:: Entries supplied

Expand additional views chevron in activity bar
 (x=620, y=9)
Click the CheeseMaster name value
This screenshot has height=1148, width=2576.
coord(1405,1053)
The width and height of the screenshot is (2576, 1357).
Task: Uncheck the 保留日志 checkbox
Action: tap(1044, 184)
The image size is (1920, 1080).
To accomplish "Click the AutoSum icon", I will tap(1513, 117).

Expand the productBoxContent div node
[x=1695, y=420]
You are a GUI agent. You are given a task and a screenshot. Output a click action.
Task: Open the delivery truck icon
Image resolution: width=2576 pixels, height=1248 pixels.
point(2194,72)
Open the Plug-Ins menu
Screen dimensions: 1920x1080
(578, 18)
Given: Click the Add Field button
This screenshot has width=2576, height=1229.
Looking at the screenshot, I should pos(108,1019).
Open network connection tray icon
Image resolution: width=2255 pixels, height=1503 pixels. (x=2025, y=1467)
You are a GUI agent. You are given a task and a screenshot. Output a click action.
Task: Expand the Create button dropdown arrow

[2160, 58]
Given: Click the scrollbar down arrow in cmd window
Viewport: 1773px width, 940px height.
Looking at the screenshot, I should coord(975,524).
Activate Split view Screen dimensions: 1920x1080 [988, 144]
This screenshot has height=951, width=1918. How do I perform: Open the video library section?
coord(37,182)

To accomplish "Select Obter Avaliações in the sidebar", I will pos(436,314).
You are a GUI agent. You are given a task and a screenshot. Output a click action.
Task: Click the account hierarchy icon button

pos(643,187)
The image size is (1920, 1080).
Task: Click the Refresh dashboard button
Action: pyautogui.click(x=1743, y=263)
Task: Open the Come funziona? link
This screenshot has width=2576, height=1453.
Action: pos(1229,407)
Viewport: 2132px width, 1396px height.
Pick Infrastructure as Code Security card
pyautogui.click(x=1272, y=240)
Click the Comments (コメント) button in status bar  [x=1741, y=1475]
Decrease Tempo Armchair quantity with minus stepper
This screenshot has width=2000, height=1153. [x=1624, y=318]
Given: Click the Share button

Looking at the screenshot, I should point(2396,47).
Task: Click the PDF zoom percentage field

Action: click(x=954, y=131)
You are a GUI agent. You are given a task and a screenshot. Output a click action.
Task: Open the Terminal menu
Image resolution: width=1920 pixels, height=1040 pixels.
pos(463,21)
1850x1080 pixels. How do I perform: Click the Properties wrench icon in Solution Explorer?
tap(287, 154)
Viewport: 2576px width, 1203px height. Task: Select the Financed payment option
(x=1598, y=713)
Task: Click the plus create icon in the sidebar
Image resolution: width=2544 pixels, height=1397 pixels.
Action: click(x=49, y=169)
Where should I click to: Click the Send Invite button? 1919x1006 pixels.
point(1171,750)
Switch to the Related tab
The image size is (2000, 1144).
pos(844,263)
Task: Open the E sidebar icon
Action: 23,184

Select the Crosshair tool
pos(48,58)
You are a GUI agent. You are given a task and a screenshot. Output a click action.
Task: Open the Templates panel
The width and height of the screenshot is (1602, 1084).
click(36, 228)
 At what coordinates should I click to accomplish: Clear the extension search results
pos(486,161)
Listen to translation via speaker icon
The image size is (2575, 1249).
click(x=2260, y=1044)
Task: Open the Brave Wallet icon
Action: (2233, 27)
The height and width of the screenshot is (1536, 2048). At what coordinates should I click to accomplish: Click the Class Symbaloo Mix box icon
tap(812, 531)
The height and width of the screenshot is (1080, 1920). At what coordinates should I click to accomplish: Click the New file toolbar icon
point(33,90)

::::

| Work required |
The response has to contain every record shown above, unaltered and complete.

| Answer to this problem |
Expand additional views chevron in activity bar
 (x=620, y=9)
Click the CheeseMaster name value
This screenshot has height=1148, width=2576.
coord(1405,1053)
The width and height of the screenshot is (2576, 1357).
Task: Uncheck the 保留日志 checkbox
Action: tap(1044, 184)
The image size is (1920, 1080).
To accomplish "Click the AutoSum icon", I will tap(1513, 117).

Expand the productBoxContent div node
[x=1695, y=420]
You are a GUI agent. You are given a task and a screenshot. Output a click action.
Task: Open the delivery truck icon
Image resolution: width=2576 pixels, height=1248 pixels.
point(2194,72)
Open the Plug-Ins menu
Screen dimensions: 1920x1080
(578, 18)
Given: Click the Add Field button
This screenshot has width=2576, height=1229.
Looking at the screenshot, I should pos(108,1019).
Open network connection tray icon
Image resolution: width=2255 pixels, height=1503 pixels. (x=2025, y=1467)
You are a GUI agent. You are given a task and a screenshot. Output a click action.
Task: Expand the Create button dropdown arrow

[2160, 58]
Given: Click the scrollbar down arrow in cmd window
Viewport: 1773px width, 940px height.
Looking at the screenshot, I should coord(975,524).
Activate Split view Screen dimensions: 1920x1080 [988, 144]
This screenshot has height=951, width=1918. How do I perform: Open the video library section?
coord(37,182)

To accomplish "Select Obter Avaliações in the sidebar", I will pos(436,314).
You are a GUI agent. You are given a task and a screenshot. Output a click action.
Task: Click the account hierarchy icon button

pos(643,187)
The image size is (1920, 1080).
Task: Click the Refresh dashboard button
Action: pyautogui.click(x=1743, y=263)
Task: Open the Come funziona? link
This screenshot has width=2576, height=1453.
Action: pos(1229,407)
Viewport: 2132px width, 1396px height.
Pick Infrastructure as Code Security card
pyautogui.click(x=1272, y=240)
Click the Comments (コメント) button in status bar  [x=1741, y=1475]
Decrease Tempo Armchair quantity with minus stepper
This screenshot has width=2000, height=1153. [x=1624, y=318]
Given: Click the Share button

Looking at the screenshot, I should point(2396,47).
Task: Click the PDF zoom percentage field

Action: click(x=954, y=131)
You are a GUI agent. You are given a task and a screenshot. Output a click action.
Task: Open the Terminal menu
Image resolution: width=1920 pixels, height=1040 pixels.
pos(463,21)
1850x1080 pixels. How do I perform: Click the Properties wrench icon in Solution Explorer?
tap(287, 154)
Viewport: 2576px width, 1203px height. Task: Select the Financed payment option
(x=1598, y=713)
Task: Click the plus create icon in the sidebar
Image resolution: width=2544 pixels, height=1397 pixels.
Action: click(x=49, y=169)
Where should I click to: Click the Send Invite button? 1919x1006 pixels.
point(1171,750)
Switch to the Related tab
The image size is (2000, 1144).
pos(844,263)
Task: Open the E sidebar icon
Action: 23,184

Select the Crosshair tool
pos(48,58)
You are a GUI agent. You are given a task and a screenshot. Output a click action.
Task: Open the Templates panel
The width and height of the screenshot is (1602, 1084).
click(36, 228)
 At what coordinates should I click to accomplish: Clear the extension search results
pos(486,161)
Listen to translation via speaker icon
The image size is (2575, 1249).
click(x=2260, y=1044)
Task: Open the Brave Wallet icon
Action: (2233, 27)
The height and width of the screenshot is (1536, 2048). At what coordinates should I click to accomplish: Click the Class Symbaloo Mix box icon
tap(812, 531)
The height and width of the screenshot is (1080, 1920). At what coordinates should I click to accomplish: Click the New file toolbar icon
point(33,90)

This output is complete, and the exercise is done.